**Excerpted passage**
╔══
And then, seemingly out of nowhere even though we’ve been building up to this moment for roughly twenty-two years, we graduate college, consider ourselves full-blown adults, and burst into the “real world” with brilliance and gusto, a dash of fear and a sprinkling of self-doubt, and an overwhelming sensation of what should I be doing next?

The universe is filled with mind-boggling dichotomies. Some of these dichotomies are argument-fueling, others are peace-inducing, handfuls of them exist without anyone really ever understanding why. And more often than not, should can be found floating around all of them.

Please don’t misunderstand, I believe in the positive “should.
I believe that for the sake of my well-being and overall health and balance in life, I should:

– Drink enough water.
– Have somewhat of an idea about, and make plans for where I want to be in my future life and how I want to get there.

I also believe in the common sense should, in the sense that I think all people should:

– Use their blinkers when they drive.
– Agree to start school days later, when the human brain is naturally more awake, and when multiple age groups’ natural sleep cycles are acknowledged.

My opinion is obviously one of billions, and of course I’m not the authoritative voice on anything, nor do I want to tell anyone how to live their life. Which leads me to my most important point: should can be toxic. Toxic in a personal sense, a professional sense, a societal sense. Toxic mentally, emotionally, physically, psychologically. Toxic to all ages and all life decisions. Should appears in our lives almost immediately, and it sticks around as part of a fluid, occasionally vicious cycle that will never end so long as we are human. All of the lessons we learn as we go through life have a unique and important flip side to them – and just because we believe something should be one way, doesn’t mean that one way is the be-all, end-all until the world ends. Take the stages of life, for example:

– Little kids should share their toys – but boys shouldn’t be taught that they can’t play with dolls, and girls shouldn’t be taught that they can’t play with dinosaurs.
– Tweens and teens should be involved in multiple activities in and out of school, but twelve-year-olds shouldn’t be having panic attacks over college acceptances.
╚══
**Activity**
Can you carry on the passage about the word "should" from its final line?

**Dataset excerpt**
╔══
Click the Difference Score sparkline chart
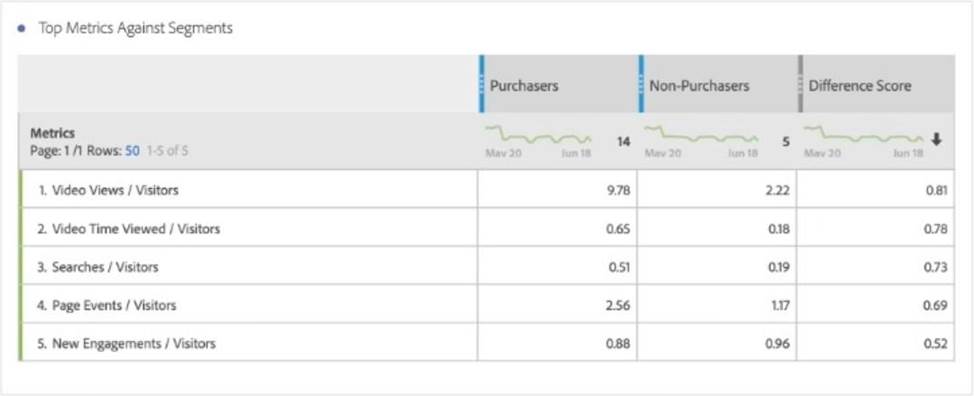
╚══
**Response to this exercise**
– College students should be realistic and seek solid ways to support themselves financially – but they shouldn’t be discouraged from pursuing something they are passionate about (especially the arts, because creative and expressive outlets are VITAL to self-care and mental/emotional health).
– Once we get out into the real world, we should be wondering what’s going to happen next in our life – but we shouldn’t feel that there is a certain path we should be taking in order to guarantee the most success.

See? Should permeates our lives at multiple depths. And if the above examples are a touch too heavy to wrap your mind around at this precise moment, here are some others that may be more relatable:

– I should go running after work today.
– I should have a date/plans tonight.
– I should be so much more successful by now.
– I should be taking more risks.

There are so many times when I catch myself thinking I should do this, I should have said that, or something similar. I am my own worst critic, harshest judge, cheeriest cheerleader, and fiercest advocate, along with so much more, and the shoulds in my life can kill me daily and guilt me into just about anything if I give them the power to. But I do not want to give power to the shoulds. Instead, I want to give power to the desires, the craves, to the tugs on the corner of my soul that encourage me to reach with my palms and heart wide open toward the stuff that’s going to change me.